> _Records provided_

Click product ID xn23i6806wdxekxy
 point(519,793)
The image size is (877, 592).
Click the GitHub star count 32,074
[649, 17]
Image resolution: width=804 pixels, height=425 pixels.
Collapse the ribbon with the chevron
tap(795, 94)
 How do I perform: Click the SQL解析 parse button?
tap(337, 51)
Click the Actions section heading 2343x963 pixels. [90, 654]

* * *

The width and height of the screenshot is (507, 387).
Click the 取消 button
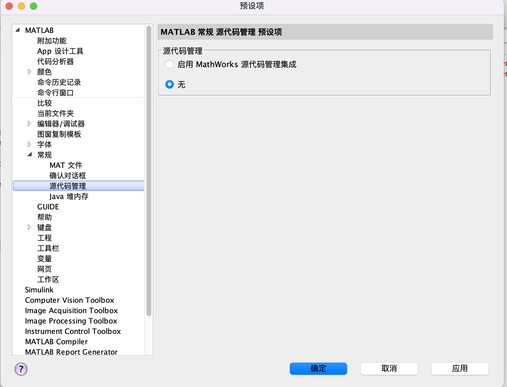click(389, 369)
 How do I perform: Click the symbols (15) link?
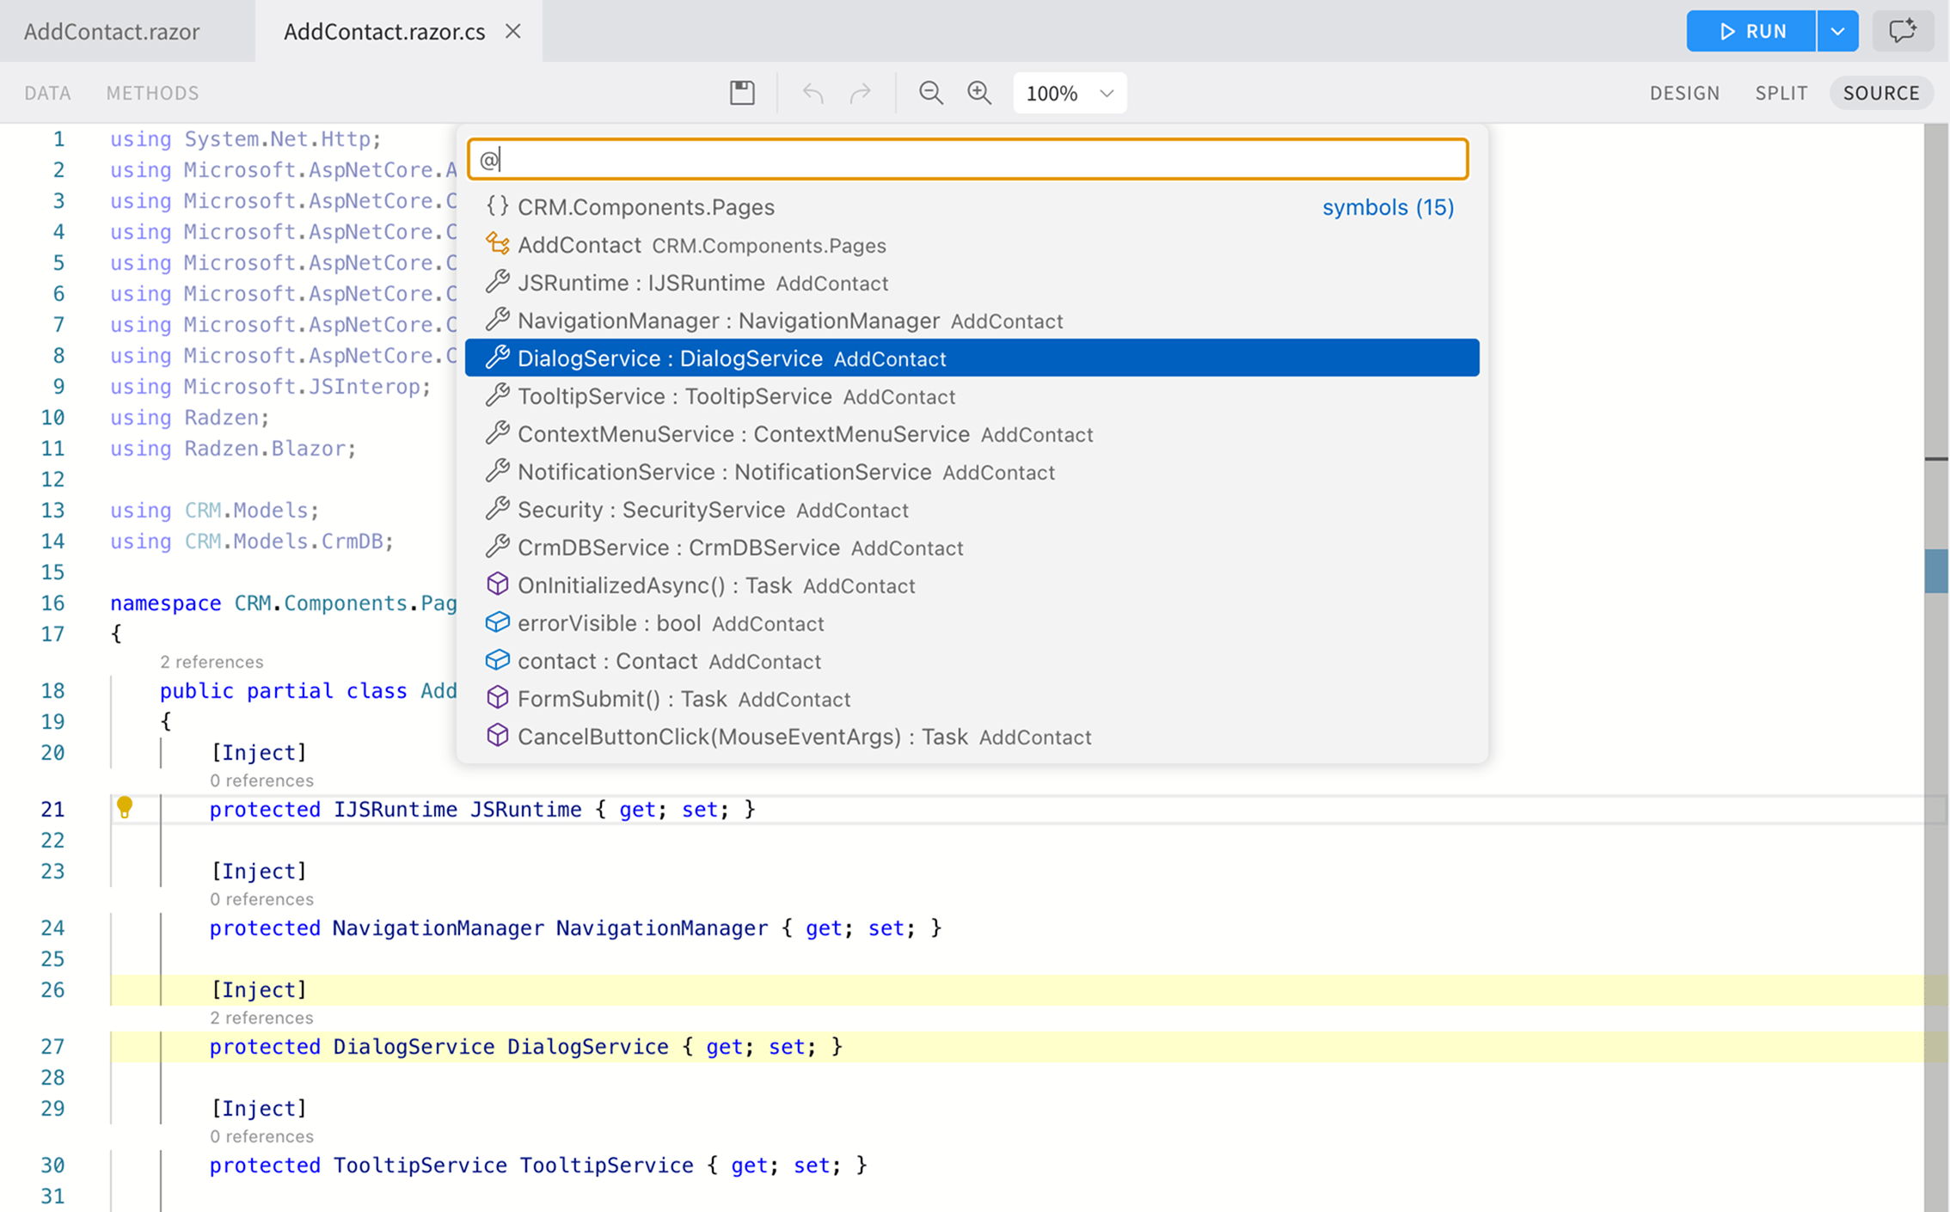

---

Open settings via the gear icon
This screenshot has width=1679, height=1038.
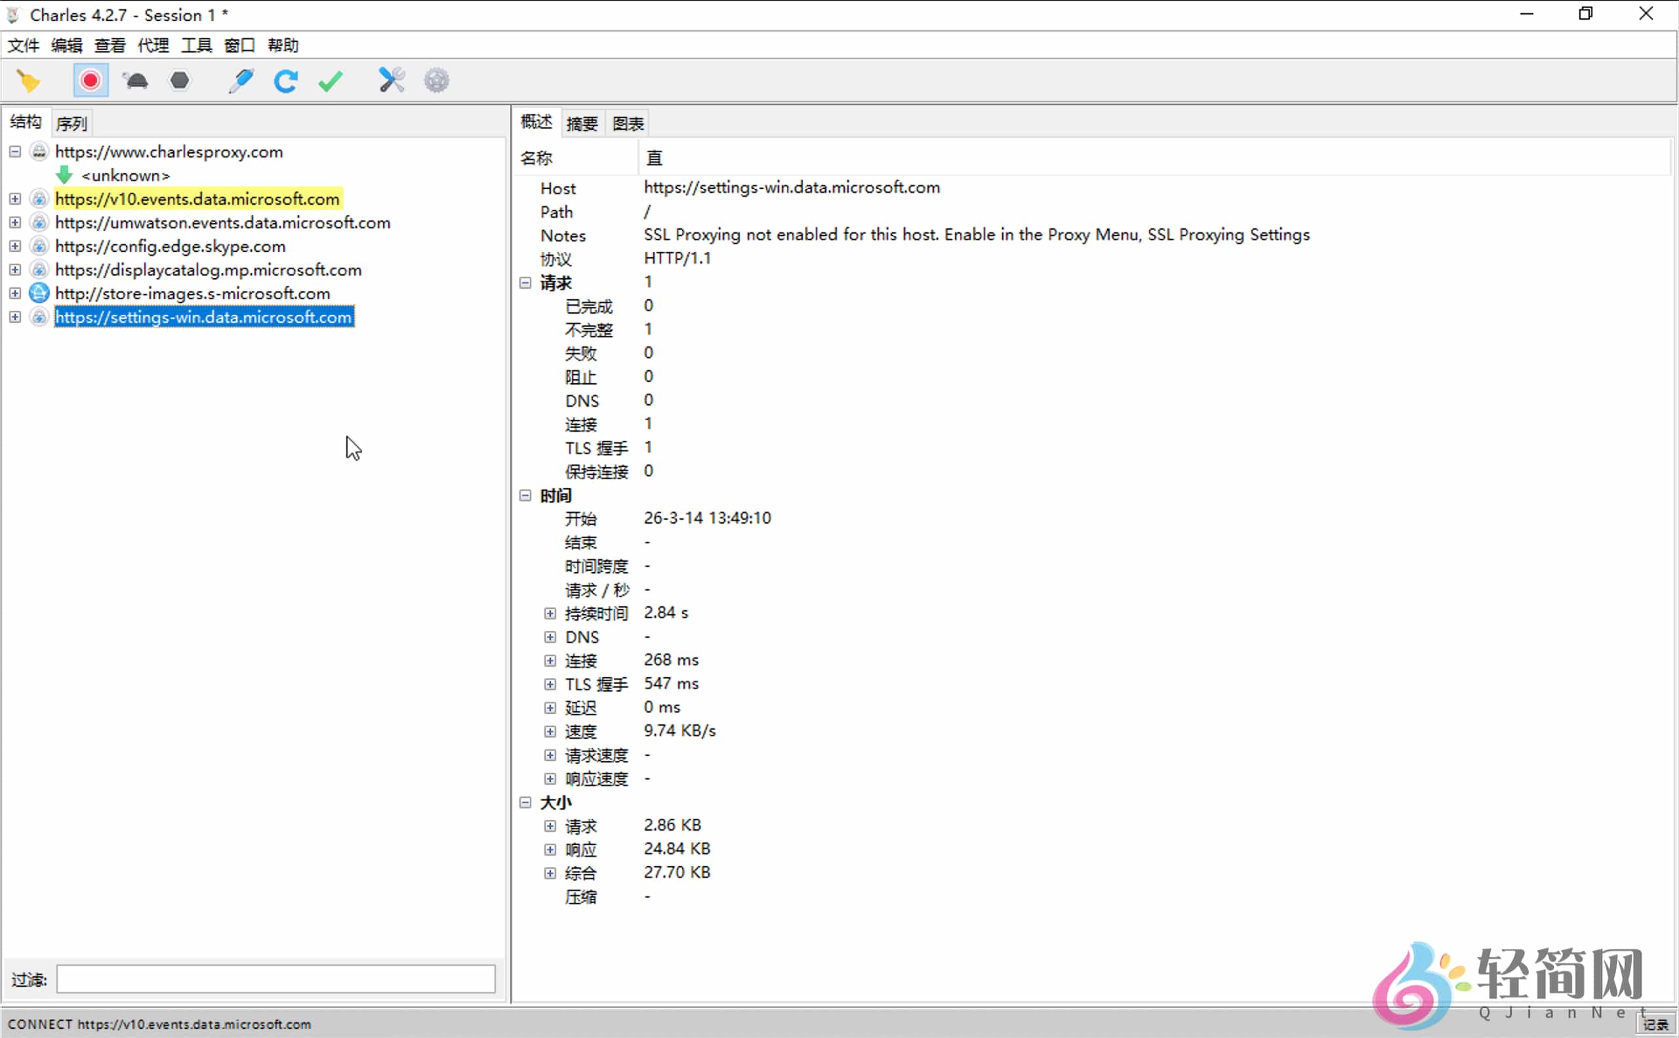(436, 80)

> _Task details_
Above are the records; copy each line from them that includes the string "pixels".

> _Answer for this exercise_
Image resolution: width=804 pixels, height=425 pixels.
Click the Actions section heading 2343x963 pixels. [90, 654]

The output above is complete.